VIDA SOSSEGADA

Eu já assisti televisão que não tinha controle remoto. É algo inimaginável para quem hoje tem menos de 40 anos de idade. A realidade antes dos anos 80 é que precisávamos levantar e ir até o painel da dita cuja para mudar o canal ou ajustar o volume. Um estorvo.

Depois de alguns anos, com grande alívio, surgiu a televisão com controle à distância, mas que vinha pendurado num longo e grosso fio que atravessava a sala para chegar ao sofá. O problema era que, depois de muitos tropeços naquele cabo, a gente o deixava enrolado ao lado da televisão, ou seja, era o mesmo estorvo da televisão anterior. Era um controle não remoto…

Agora é tão comum o controle sem fio que a gente nem atribui mais valor a este maravilhoso dispositivo que nos permite conforto digno de um paxá.

É de se notar que hoje a ciência trata de eliminar os fios em tudo. Já podemos carregar a bateria do telefone celular apenas pousando o aparelho num carregador por indução. Podemos ouvir música por horas numa caixa de som autônoma, longe de tomadas elétricas, abrir o automóvel à distância, comandar aparelhos de ar-condicionado e tantas outras conveniências que não param de surgir. Até a energia elétrica poderá ser transmitida sem cabos logo que a tecnologia evolua um pouco mais. Ou seja, em breve tempo, viveremos num mundo sem fios. Ao comprar um produto poderemos dizer: com fio eu não confio!

Talvez apenas dois fios resistam aos avanços tecnológicos e permaneçam entre nós, um de natureza oral e outro de natureza visual.

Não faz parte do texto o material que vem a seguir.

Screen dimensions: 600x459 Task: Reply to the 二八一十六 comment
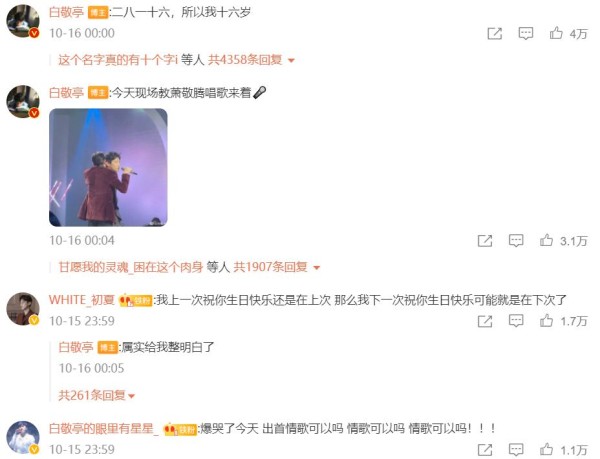[526, 33]
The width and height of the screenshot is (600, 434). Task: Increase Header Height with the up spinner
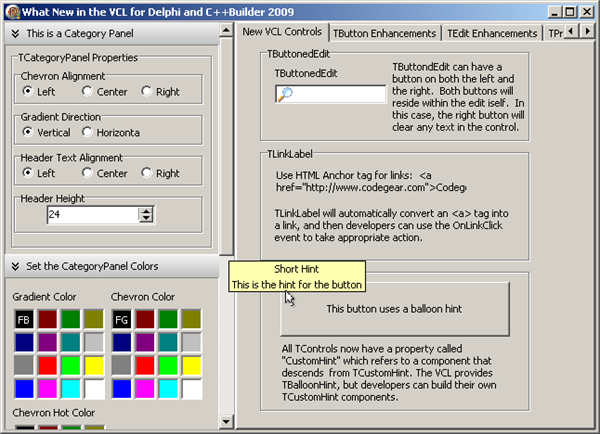146,210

O primeiro, que tanto benefício trouxe à higiene e conservação de nossos dentes é o fio dental. Desde a introdução deste simples, mas eficiente artefato, minha conta no dentista caiu a níveis mínimos. A este propósito, recordo que recentemente, conversando com um senhor de uns 85 anos em torno de uma mesa de salgadinhos e aperitivos, ele olhou tristemente para um dos recipientes e lamentou:

— O triste de ficar velho é não poder mais comer amendoins…

Aqueles um pouco mais novos que este senhor, como é o meu caso, tiveram a chance de usar o fio dental para remover esta tristeza. Já faço planos de comer amendoim aos 90 anos.

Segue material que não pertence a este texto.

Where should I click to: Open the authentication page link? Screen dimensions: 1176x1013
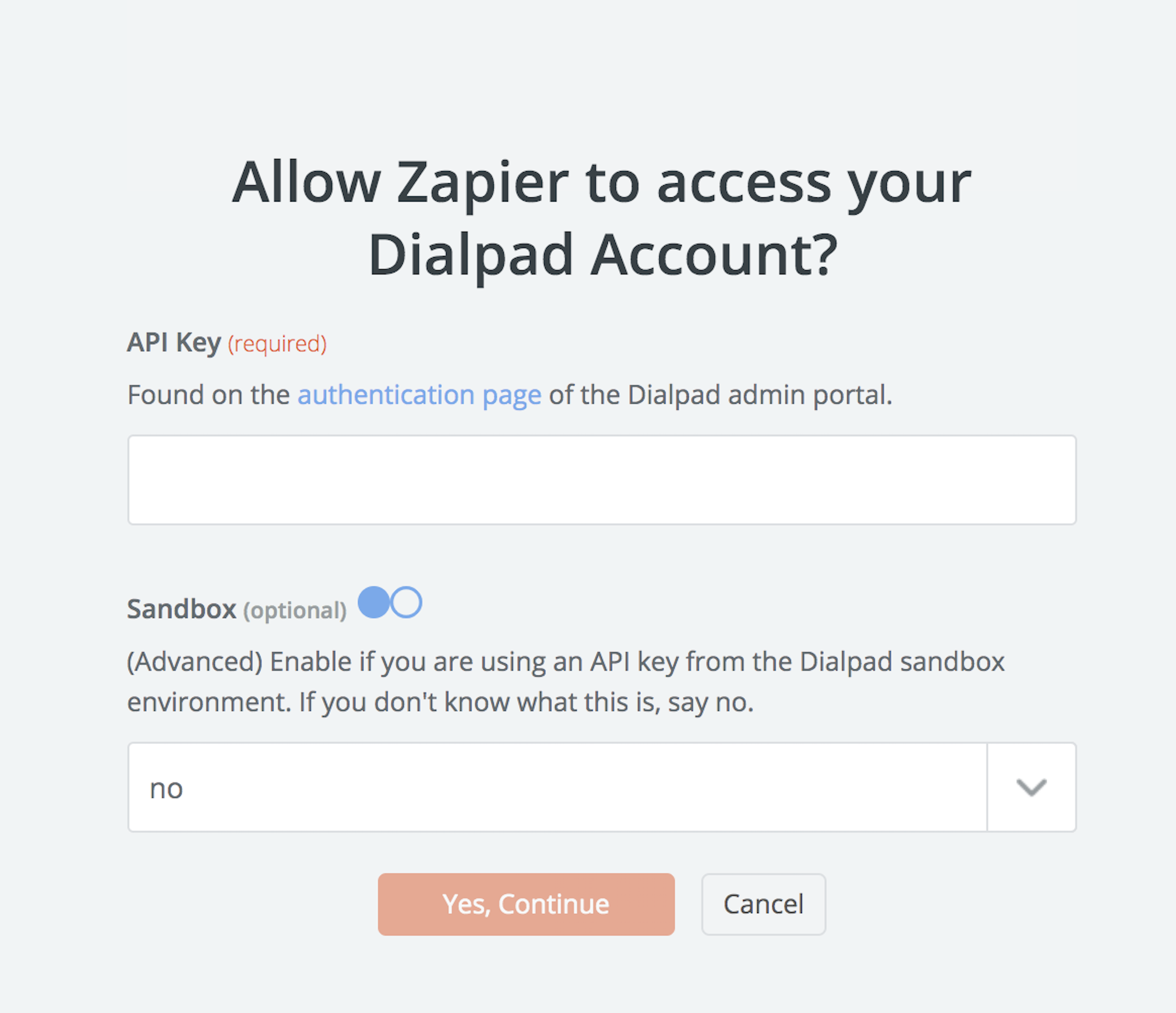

O segundo fio, que tem chance de resistir ao avanço tecnológico, é aquele de mesmo nome que deu origem ao apelido do generoso biquíni que até hoje embeleza praias mundo afora. Este tende a ser eterno. Duvido que algum homem concorde que a tecnologia venha a afetar esta criação tão admirada. Afinal, como se diz no futebol: em time que está ganhando não se mexe!

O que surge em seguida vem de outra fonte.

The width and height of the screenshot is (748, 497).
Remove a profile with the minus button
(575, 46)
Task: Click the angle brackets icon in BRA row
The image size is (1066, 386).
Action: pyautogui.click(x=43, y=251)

O fio da meada deste assunto odontológico me veio à mente após ler uma curiosa crônica de meu avô publicada em 1965. Achei divertida e compartilho com meus leitores um trecho dela, que tem por título “Vida Sossegada”:

A procura de moça para casar foi trabalhosa, pois eu queria uma a meu modo, principalmente que tivesse uma boa dentadura e fosse boa para com os pais e irmãos. Assim, buscando pelo Rio (como já lhes disse, fui criado lá), onde permaneci durante 26 anos, embora fosse o chefe de um serviço onde trabalhavam 12 moças, não achei nenhuma que me servisse.

Que coisa difícil era encontrar uma jovem como eu desejava! Pensei algumas vezes: vou ficar solteirão, na certa…

Só pensava em vir para Vitória e arranjar a tal moça, e isso não me saía do pensamento. Aconteceu que, aqui chegando, fui convidado a passar o Natal fora da cidade com 2 amigos que arranjei na embaixada de futebol. A família dos amigos era numerosa — doze irmãos sendo oito homens e quatro mulheres, duas destas casadas, uma noiva; restava desimpedida a caçula, com 17 anos.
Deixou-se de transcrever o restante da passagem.